Evidence of Powell the Artist abounds. The coverage of the water and landscape is consistently imaginative, with cameras placed in unusual but appropriate positions. On a clifftop, for instance, we look down from a platform to see the heroes lying on the grass only a few inches from a precipice, while waves crash almost a thousand feet below.

One visual stands out, a superimposition of white waves and dark water over Belle Chrystall's face. It expresses her confusion and unhappiness perfectly, while transforming her into a piece of modern art. The waves appear to warp her sad features.
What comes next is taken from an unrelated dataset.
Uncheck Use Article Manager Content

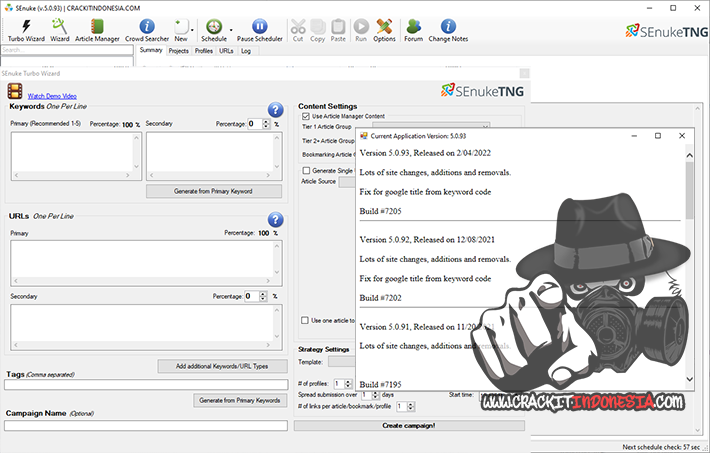click(x=306, y=116)
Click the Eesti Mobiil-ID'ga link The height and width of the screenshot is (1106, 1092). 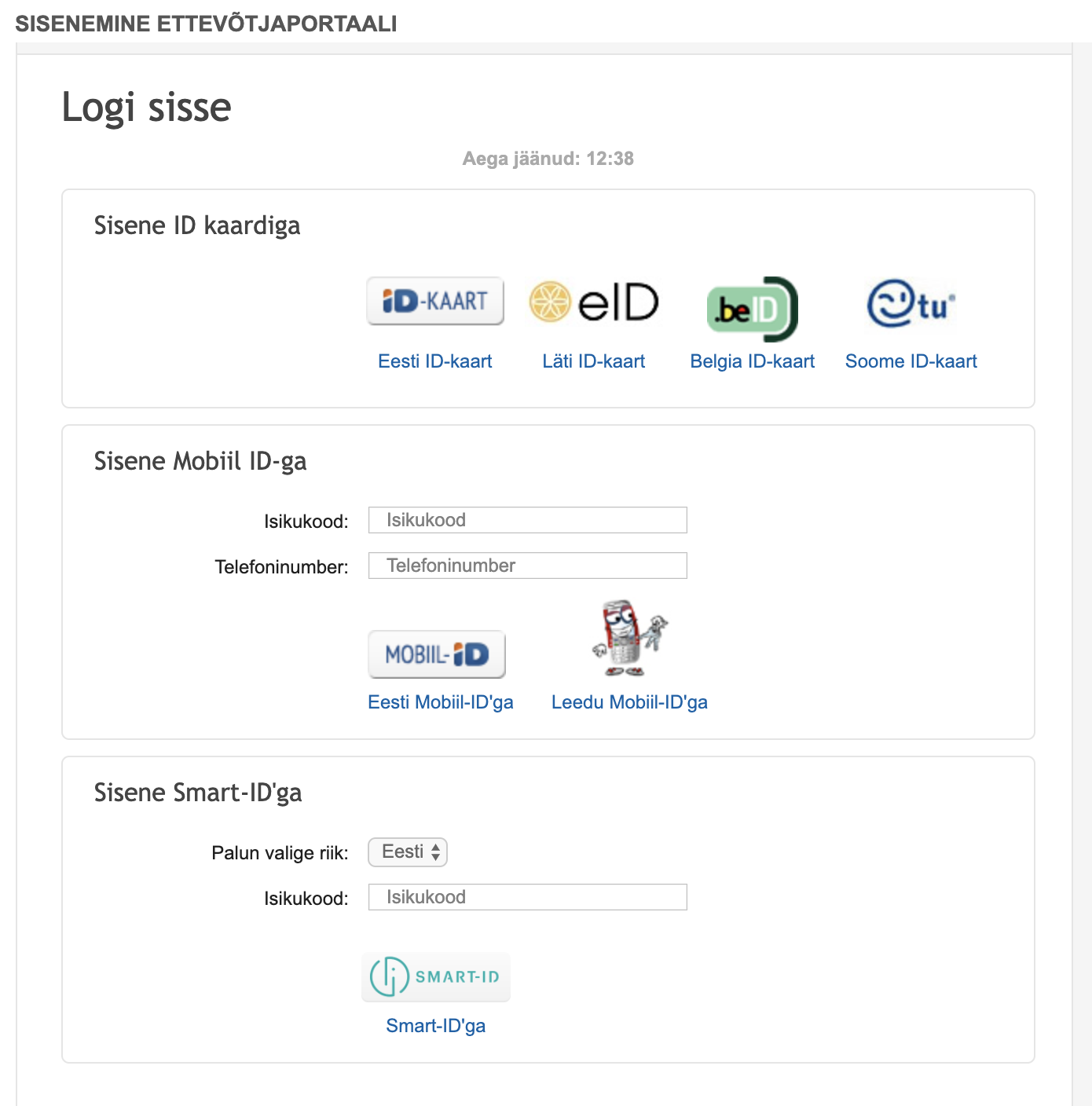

It's worth a page of expository dialogue.

The Edge of the World was a tough shoot reportedly enjoyed by Powell's London based actors, all of whom bring in restrained and nuanced performances. John Laurie and Finlay Currie became Powell regulars; Currie was later a ubiquitous presence in Hollywood biblical & costume dramas produced in England. Trim and muscular Niall MacGuinness will shock genre fans, who know him as the portly menace in Night of the Demon and as Zeus in Jason and the Argonauts.

Milestone's DVD of The Edge of the World is the result of a restoration begun by the National Film and Television Archive in 1990. At that time a reel of footage was reinserted, undoing the damage done by a later reissue. Just this year, the BFI digitally restored the picture and sound. I only saw the film once in college in a truly unimpressive mess of a print; this version, presented by Martin Scorsese, is almost pristine.

The BFI restoration is what might have held up the DVD, which was first announced for much earlier in the year. Major studios could also do us a service by holding off on some of their discs until good film restorations can be completed. I hope that's the case with the delays on Laura and The Grapes of Wrath over at Fox.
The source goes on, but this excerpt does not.